Bleecker Street president of acquisitions and ancillary Kent Sanderson told an AFM panel on Tuesday (November 2) that theatrical releases for the specialty market were far off pre-pandemic levels and were now “one tool on the Swiss Army Knife”.
Discussing the changes to the market accelerated by Covid-19 Sanderson said the distributor’s holistic approach to modelling theatrical and digital revenues had evolved. “More than ever we’re having to consider what makes it a film that’ll travel well on VOD, because the specialty market has not come back for theatrical, nowhere close.”
Sanderson said he estimated the company had released around 15 films under the pandemic and adopted different models. “The release strategy on them is probably seven or eight different windowing strategies, VOD price points, length of theatrical windows, everything varies. Theatrical, he said, “was one tool on the Swiss Army Knife”.
Bleecker Street is primarily an acquisitions company but the executive said it now boards projects at packaging stage in roughly 50-60% of cases. This season it has awards prospect Mass, which is currently on 79 screens in the US, and it is lining up in partnership with ShivHans’ Golda starring Helen Mirren as Israeli leader Golda Meir.
Sanderson and fellow panellists Brian Beckmann, Arclight Films CFO and COO, and Black Bear Pictures head of production and finance Michael Heimler outlined various calculations they make through the entire cycle of a feature project from development to distribution as they weigh up whether or not something is worthy of investment.

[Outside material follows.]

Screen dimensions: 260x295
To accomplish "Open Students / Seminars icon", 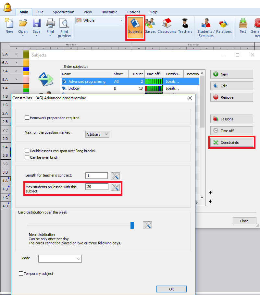I will [x=205, y=27].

Beckmann acknowledged a theatrical release was “not a reality” for most independent films. He added, “For the most part the North American theatrical distribution model is not that big of a [consideration] for most independent films that we look at. But what we do look at is those films that have talent that are very entertaining to the streamers.”
However Beckmann added that during the pandemic certain films got the chance of a theatrical release in a relatively uncrowded market as the studios either delayed releases or sold films to streamers. “We had Possessor [pictured] last year with Neon and this year we had Queen Bees [via Gravitas Ventures]… both of them did very well and without the pandemic I don’t know if they would have done as well at the box office.”
He continued, “But for independent films the digital media options are certainly much more entertaining than spending all that P&A for independent films to get out into the theatrical [space], which is really tough.”
Heimler told the panel, called ‘Limited Budget Features with Huge Profit Potential’ and moderated by Screen, that Black Bear’s approach when budgeting a production was to put as much of the money as possible on the screen. “Making sure filmmakers can have as many days as they can, to not compromise the creative at all and give our team the resources they need to achieve their creative vision and what the script calls for.
“The reality is today there are Covid costs that are a necessary line you need to be prepared for from a variety of perspectives and a variety of reasons… to protect your production… making sure everything you do makes sense creatively, financially, logistically I think that’s the biggest change over the last 18 months…Covid protocols can be anywhere from 8 to 20% of your budget.”
Assessing whether to reduce financial exposure and bring on a co-financing partner is another factor the panellists wrestle with regularly. “We may not go out and bring on a co-financier, but the way we might mitigate some of our risk would be to pre-sell international or the US or world,” noted Heimler. While Black Bear’s action thriller Memory starring Guy Pearce and Liam Neeson that Martin Campbell filmed earlier this year might be more of a relatively straightforward pre-sale with achievable sales forecasts that contribute to the bottom line, a film like Rosamund Pike drama I Care A Lot has a “unique tone” and requires a different strategy.
“That read really well on the page,” he said, “but we could understand some buyers wanting to take more of a wait-and-see approach and we understood and had the confidence in our filmmaker and the team we put together that we were willing to bet on the execution for that project and wait to find our distribution partners in many territories until we had more of a finished product. It depends on the project you have.”